Un quotidien brutalement bouleversé
Depuis ce week-end, les stations-service sont prises d’assaut. Dans plusieurs quartiers de Conakry — notamment Matoto, Sonfonia, Kipé, Taouyah et Bonfi — les automobilistes patientent pendant des heures, parfois sans obtenir la moindre goutte de carburant.
À l’intérieur du pays, la situation n’est pas meilleure : Labé, Kindia, Mamou ou encore Kankan signalent des ruptures partielles ou totales.
Les transports urbains, eux, tournent au ralenti. De nombreux travailleurs n’ont pas pu rejoindre leur lieu de travail, faute de taxis ou de motos disponibles. Les prix du transport ont commencé à grimper dès les premières heures de pénurie :
- Courses multipliées par deux ou trois ;
- Attente prolongée dans les points de taxi ;
- Étudiants et travailleurs obligés de marcher plusieurs kilomètres.
La SONAP muette, l’incompréhension grandit
Comme lors des précédentes crises — survenues presque tous les deux mois — la Société nationale des pétroles (SONAP) n’a publié aucune note officielle.
Aucune explication sur les causes.
Aucune indication sur les délais de réapprovisionnement.

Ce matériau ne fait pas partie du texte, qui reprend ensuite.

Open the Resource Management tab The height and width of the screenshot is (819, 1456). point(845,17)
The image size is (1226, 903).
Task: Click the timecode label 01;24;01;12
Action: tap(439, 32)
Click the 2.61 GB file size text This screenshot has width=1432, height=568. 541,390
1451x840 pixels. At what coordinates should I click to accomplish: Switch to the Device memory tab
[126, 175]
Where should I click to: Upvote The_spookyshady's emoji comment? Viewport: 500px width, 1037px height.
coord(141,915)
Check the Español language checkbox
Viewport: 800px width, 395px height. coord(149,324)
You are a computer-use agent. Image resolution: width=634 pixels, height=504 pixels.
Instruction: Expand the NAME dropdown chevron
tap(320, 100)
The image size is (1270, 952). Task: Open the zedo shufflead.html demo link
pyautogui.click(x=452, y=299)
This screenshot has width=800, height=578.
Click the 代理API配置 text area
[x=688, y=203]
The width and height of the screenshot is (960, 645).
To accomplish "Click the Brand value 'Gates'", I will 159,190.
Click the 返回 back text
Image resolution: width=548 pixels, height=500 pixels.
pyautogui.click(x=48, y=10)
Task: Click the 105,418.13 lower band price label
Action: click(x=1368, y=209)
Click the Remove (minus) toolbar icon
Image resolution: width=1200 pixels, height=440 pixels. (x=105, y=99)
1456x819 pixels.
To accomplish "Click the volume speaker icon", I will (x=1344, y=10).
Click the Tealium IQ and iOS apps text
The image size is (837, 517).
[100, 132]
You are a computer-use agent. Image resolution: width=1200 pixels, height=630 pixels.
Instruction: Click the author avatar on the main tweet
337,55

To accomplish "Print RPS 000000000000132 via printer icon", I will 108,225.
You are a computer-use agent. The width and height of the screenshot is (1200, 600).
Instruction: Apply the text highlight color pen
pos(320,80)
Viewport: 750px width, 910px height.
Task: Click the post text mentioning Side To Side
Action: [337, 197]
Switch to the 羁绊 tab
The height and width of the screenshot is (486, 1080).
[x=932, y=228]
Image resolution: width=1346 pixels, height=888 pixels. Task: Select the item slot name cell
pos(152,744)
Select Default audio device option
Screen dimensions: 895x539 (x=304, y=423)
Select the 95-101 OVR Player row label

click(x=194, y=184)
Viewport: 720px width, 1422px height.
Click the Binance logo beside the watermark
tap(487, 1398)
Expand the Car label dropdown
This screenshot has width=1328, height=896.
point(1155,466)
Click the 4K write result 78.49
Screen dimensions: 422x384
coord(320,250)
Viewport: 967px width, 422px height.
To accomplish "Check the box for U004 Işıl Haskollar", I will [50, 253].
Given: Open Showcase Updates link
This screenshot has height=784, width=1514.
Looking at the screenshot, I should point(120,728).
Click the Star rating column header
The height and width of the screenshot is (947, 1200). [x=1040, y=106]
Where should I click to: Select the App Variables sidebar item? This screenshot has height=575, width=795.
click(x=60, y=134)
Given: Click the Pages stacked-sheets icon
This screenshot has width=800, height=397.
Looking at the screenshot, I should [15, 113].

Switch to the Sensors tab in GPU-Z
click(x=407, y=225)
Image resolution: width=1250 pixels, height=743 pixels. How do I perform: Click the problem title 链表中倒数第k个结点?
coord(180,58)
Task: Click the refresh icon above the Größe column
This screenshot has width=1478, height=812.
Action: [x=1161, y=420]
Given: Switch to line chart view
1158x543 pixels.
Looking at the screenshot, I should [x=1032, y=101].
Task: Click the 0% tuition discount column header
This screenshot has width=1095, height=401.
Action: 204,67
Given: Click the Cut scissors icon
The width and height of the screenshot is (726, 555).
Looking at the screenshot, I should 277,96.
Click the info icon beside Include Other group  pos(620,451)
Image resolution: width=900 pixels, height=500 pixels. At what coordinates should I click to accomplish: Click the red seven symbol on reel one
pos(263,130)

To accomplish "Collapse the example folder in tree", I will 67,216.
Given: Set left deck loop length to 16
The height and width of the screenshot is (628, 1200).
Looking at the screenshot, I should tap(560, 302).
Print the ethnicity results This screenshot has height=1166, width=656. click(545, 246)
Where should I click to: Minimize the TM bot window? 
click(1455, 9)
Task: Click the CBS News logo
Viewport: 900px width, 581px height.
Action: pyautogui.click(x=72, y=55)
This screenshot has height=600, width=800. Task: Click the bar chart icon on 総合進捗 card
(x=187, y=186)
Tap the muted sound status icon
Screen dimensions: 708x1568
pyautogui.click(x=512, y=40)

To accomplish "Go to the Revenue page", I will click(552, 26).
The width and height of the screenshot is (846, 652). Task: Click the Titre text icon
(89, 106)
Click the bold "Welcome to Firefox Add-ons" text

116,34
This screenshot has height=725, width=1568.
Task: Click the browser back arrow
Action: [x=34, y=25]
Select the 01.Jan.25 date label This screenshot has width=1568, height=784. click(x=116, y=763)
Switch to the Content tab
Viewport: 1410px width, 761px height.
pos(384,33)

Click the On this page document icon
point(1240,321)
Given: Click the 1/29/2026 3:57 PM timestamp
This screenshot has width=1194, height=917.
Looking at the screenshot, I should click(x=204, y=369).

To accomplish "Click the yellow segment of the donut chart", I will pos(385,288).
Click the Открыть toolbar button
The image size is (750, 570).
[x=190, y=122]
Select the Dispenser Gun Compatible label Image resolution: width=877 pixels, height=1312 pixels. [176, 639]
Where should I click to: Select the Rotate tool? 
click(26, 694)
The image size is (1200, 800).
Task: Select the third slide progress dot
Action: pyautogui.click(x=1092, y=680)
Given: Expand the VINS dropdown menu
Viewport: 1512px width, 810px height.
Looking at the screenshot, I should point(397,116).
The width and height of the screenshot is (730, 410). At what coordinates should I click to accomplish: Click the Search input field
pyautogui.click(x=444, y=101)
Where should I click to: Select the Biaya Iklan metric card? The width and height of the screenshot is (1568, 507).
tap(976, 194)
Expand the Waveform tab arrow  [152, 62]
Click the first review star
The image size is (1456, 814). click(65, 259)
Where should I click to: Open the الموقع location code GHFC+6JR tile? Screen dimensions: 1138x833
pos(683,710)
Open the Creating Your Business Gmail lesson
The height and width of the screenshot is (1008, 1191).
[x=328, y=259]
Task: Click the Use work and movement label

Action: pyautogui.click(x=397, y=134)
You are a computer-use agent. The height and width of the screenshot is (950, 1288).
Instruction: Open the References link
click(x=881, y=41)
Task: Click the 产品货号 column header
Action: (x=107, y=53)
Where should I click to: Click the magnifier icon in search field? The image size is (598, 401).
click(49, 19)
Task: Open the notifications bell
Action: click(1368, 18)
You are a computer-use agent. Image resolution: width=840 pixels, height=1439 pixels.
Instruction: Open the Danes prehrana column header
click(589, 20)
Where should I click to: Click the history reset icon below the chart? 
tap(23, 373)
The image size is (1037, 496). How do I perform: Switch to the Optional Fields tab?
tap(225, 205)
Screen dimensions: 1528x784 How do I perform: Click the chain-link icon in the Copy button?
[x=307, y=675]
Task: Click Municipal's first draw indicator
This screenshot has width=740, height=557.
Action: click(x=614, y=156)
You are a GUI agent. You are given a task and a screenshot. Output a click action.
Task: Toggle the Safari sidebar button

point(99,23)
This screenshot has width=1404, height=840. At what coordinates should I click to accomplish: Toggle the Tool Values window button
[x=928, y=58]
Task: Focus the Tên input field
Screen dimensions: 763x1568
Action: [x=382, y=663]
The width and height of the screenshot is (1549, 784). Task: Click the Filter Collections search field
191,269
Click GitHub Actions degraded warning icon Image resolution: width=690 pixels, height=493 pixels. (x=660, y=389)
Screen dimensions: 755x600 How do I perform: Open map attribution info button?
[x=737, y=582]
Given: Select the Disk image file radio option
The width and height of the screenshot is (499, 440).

Cette absence de communication crée un climat d’incertitude et alimente les spéculations : problèmes logistiques ? Navire retardé ? Tensions financières ? Dysfonctionnements internes ?
Pendant ce temps, plusieurs cadres de la SONAP continuent d’affirmer qu’il n’y a “pas de pénurie”, alors même que les stations ferment, rationnent ou refusent de servir.
Des usagers exaspérés : “On ne peut même plus aller travailler”
Partout, la frustration monte.
« On se réveille toujours avec la même histoire. Comment peut-on travailler sans carburant ? », se plaint Mariama, vendeuse à Madina.
« Ce silence des autorités est un manque de respect pour la population », renchérit Alpha, taximan à Kipé.
Les commerçants, chauffeurs, travailleurs journaliers et même les services publics subissent déjà un ralentissement grave.
Les activités économiques, particulièrement celles dépendant du transport, pourraient enregistrer des pertes importantes si la crise se prolonge.
Une crise devenue cyclique
Depuis plus d’un an, les épisodes de pénurie se répètent à un rythme inquiétant. À chaque fois, les mêmes conséquences :
- hausse du prix du transport,
- spéculations sur les carburants stockés et vendus au marché noir,
- ralentissement de l’activité économique,
- colère sociale.
Et toujours, la même absence de communication préalable ou d’explication détaillée.
Quelles perspectives ?
Les citoyens attendent une prise de parole officielle de la SONAP ou du ministère concerné. Une clarification est essentielle pour calmer les tensions et anticiper l’évolution de la situation.
En attendant, Conakry retient son souffle et les usagers espèrent un retour rapide à la normale — ou, mieux encore, une solution durable à ces pénuries récurrentes.